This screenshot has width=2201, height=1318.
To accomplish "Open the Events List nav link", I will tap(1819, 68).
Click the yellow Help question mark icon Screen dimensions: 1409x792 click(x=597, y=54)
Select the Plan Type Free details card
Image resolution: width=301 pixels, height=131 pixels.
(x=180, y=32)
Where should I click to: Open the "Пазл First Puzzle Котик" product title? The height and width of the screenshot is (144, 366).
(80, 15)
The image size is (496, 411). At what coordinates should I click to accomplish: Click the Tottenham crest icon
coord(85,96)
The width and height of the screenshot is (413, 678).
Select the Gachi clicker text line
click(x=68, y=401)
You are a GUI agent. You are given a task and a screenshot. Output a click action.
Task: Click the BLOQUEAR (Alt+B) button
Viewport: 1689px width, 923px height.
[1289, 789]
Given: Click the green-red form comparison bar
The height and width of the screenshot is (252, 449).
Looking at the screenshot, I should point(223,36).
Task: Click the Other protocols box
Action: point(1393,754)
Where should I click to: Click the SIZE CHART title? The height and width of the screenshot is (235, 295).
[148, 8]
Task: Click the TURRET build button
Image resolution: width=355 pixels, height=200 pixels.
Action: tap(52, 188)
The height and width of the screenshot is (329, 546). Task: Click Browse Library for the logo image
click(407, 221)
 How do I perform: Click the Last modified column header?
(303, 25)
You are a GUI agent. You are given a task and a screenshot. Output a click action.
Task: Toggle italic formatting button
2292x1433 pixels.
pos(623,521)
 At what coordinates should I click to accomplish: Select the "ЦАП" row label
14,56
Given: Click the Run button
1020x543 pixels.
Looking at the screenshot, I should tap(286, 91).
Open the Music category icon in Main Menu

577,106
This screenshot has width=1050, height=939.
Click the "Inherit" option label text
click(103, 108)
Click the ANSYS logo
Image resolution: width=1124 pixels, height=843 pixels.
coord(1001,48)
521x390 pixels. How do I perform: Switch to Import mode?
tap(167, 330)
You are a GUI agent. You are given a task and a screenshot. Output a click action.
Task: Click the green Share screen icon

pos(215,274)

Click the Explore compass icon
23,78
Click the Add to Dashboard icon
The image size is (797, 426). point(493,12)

━━━━━━━━

* _DEINE AUFGABE_: Kannst du sämtliche Einträge oben Zeile für Zeile und ohne jede Änderung abschreiben?

* _ERGEBNIS DER AUFGABE_:
This screenshot has width=2201, height=1318.
To accomplish "Open the Events List nav link", I will tap(1819, 68).
Click the yellow Help question mark icon Screen dimensions: 1409x792 click(x=597, y=54)
Select the Plan Type Free details card
Image resolution: width=301 pixels, height=131 pixels.
(x=180, y=32)
Where should I click to: Open the "Пазл First Puzzle Котик" product title? The height and width of the screenshot is (144, 366).
(80, 15)
The image size is (496, 411). At what coordinates should I click to accomplish: Click the Tottenham crest icon
coord(85,96)
The width and height of the screenshot is (413, 678).
Select the Gachi clicker text line
click(x=68, y=401)
You are a GUI agent. You are given a task and a screenshot. Output a click action.
Task: Click the BLOQUEAR (Alt+B) button
Viewport: 1689px width, 923px height.
[1289, 789]
Given: Click the green-red form comparison bar
The height and width of the screenshot is (252, 449).
Looking at the screenshot, I should point(223,36).
Task: Click the Other protocols box
Action: point(1393,754)
Where should I click to: Click the SIZE CHART title? The height and width of the screenshot is (235, 295).
[148, 8]
Task: Click the TURRET build button
Image resolution: width=355 pixels, height=200 pixels.
Action: tap(52, 188)
The height and width of the screenshot is (329, 546). Task: Click Browse Library for the logo image
click(407, 221)
 How do I perform: Click the Last modified column header?
(303, 25)
You are a GUI agent. You are given a task and a screenshot. Output a click action.
Task: Toggle italic formatting button
2292x1433 pixels.
pos(623,521)
 At what coordinates should I click to accomplish: Select the "ЦАП" row label
14,56
Given: Click the Run button
1020x543 pixels.
Looking at the screenshot, I should tap(286, 91).
Open the Music category icon in Main Menu

577,106
This screenshot has width=1050, height=939.
Click the "Inherit" option label text
click(103, 108)
Click the ANSYS logo
Image resolution: width=1124 pixels, height=843 pixels.
coord(1001,48)
521x390 pixels. How do I perform: Switch to Import mode?
tap(167, 330)
You are a GUI agent. You are given a task and a screenshot. Output a click action.
Task: Click the green Share screen icon

pos(215,274)

Click the Explore compass icon
23,78
Click the Add to Dashboard icon
The image size is (797, 426). point(493,12)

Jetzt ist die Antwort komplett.